## Page text:

Objective To objectively evaluate postpartum blood loss after successful misoprostol induction and compare it with blood loss after oxytocin induction of labour.
Design Prospective randomised study.
Setting Labour ward in university maternity hospital.
Population A total of 150 women up to third parity with completed 40 weeks of singleton normal pregnancy, average size cephalic fetus.
Methods Cases were randomised between oxytocin induction and misoprostol induction. Blood was collected in suction set and measured in the delivery room starting after delivery of the fetus and was evaluated by pad weighing in the following 6 hours. Pre- and postdelivery haematocrit were measured and difference between the two values was assessed and analysed.
Main outcome measures Success of induction, induction delivery interval, postpartum blood loss, and difference between pre- and postdelivery haematocrit.

## Entries from a dataset:
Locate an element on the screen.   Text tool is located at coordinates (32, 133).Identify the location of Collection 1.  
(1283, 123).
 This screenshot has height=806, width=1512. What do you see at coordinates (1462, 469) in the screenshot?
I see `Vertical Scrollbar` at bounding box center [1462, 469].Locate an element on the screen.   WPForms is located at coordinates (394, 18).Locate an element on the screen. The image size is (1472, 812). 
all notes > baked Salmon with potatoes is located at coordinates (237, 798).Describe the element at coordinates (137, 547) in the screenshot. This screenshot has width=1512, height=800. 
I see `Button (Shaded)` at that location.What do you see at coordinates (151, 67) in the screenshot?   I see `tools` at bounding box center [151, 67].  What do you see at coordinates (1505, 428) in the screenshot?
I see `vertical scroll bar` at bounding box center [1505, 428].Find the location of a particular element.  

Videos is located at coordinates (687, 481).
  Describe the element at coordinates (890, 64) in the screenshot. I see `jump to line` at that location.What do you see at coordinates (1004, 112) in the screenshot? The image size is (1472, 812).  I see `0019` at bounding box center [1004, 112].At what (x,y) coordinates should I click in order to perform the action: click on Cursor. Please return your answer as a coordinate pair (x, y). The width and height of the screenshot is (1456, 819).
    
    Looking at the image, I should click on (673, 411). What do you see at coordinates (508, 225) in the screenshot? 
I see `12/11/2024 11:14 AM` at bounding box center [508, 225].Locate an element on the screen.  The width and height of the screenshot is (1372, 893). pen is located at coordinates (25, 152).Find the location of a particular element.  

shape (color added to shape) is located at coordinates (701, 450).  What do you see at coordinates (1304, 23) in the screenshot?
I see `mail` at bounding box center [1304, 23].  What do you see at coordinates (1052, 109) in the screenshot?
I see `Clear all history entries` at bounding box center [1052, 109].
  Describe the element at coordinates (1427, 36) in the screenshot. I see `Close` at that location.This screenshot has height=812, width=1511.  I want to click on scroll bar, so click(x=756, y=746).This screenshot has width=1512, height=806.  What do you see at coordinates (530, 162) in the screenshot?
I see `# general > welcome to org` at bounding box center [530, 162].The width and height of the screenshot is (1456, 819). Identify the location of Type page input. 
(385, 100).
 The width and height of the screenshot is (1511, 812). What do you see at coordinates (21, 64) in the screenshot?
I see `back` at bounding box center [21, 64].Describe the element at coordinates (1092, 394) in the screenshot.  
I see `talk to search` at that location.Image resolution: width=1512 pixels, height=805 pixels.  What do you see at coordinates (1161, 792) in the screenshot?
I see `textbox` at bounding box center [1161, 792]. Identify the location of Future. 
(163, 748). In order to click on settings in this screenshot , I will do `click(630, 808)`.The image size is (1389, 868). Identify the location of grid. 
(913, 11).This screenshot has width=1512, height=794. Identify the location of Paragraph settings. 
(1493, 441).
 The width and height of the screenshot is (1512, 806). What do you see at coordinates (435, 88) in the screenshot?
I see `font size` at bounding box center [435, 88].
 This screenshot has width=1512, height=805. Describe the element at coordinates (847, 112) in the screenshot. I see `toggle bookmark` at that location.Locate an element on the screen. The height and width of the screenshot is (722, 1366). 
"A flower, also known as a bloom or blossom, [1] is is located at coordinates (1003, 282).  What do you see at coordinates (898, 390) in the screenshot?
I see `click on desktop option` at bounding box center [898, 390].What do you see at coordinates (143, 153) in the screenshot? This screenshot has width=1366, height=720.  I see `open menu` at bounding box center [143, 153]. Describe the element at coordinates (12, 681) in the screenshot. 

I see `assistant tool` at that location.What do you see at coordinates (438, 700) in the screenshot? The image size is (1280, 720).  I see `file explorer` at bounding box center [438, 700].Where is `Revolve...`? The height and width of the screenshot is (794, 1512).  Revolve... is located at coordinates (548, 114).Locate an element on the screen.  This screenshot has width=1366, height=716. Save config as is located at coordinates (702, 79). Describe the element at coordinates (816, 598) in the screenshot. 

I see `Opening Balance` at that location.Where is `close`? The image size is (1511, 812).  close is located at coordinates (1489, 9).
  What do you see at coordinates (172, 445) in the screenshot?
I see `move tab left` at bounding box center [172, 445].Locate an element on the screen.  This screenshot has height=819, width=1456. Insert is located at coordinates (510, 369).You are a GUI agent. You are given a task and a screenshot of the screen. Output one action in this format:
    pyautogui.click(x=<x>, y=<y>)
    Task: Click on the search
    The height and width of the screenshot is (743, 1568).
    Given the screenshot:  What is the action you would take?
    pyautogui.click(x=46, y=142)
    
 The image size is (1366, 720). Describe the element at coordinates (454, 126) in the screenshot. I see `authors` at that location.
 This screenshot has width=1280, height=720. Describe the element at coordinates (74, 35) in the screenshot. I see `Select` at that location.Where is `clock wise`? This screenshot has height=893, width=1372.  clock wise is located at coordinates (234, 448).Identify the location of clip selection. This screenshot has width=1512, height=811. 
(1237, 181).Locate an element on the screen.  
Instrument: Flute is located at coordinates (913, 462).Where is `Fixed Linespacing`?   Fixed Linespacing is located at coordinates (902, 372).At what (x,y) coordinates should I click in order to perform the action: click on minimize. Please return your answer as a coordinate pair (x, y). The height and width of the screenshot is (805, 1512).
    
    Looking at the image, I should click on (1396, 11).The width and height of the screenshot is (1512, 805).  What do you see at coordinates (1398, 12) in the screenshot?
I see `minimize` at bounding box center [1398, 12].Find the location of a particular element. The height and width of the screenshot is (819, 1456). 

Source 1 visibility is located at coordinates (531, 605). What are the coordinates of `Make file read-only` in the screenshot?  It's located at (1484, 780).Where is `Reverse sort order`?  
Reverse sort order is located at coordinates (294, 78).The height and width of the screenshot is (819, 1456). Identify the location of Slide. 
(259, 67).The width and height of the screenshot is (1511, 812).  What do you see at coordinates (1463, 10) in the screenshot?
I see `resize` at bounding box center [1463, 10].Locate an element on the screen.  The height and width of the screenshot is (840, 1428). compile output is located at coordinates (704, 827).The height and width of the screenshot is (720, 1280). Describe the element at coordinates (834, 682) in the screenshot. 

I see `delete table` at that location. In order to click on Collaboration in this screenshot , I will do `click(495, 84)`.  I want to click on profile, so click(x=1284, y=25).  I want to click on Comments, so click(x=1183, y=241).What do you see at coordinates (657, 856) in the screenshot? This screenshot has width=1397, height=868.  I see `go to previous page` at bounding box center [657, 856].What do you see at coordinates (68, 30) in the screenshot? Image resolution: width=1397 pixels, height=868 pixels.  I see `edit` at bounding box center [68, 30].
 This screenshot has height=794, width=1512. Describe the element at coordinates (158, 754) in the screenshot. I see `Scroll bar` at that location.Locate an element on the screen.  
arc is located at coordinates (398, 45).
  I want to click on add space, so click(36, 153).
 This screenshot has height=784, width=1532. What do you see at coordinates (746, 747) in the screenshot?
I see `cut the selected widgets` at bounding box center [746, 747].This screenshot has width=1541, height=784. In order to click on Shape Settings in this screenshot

## Problems and tasks:
1 – Can you repeat the induction study abstract, beginning at the words that contain "Objective To objectively" and stopping after "induction of labour.", and rename "postpartum" to "post-delivery" throughout?
2 – Can you go on with the induction study abstract, picking up right after its final sentence?
These entries come from a separate source.

## Responses to the tasks:
1 –
Objective To objectively evaluate post-delivery blood loss after successful misoprostol induction and compare it with blood loss after oxytocin induction of labour.

2 –
Results Induced labour was significantly faster with misoprostol induction (P < 0.001). Blood loss and haematocrit difference was significantly greater in the misoprostol group than in oxytocin group (P < 0.02 and 0.001, respectively). Blood loss in both groups was significantly correlated with higher initial Bishop score (P < 0.001 and 0.024, respectively) and short labour duration (P < 0.0002 and 0.0001, respectively).
Conclusions Misoprostol induction is associated with increased blood loss especially when used in women with high Bishop score; therefore, it is better reserved for cases requiring cervical ripening.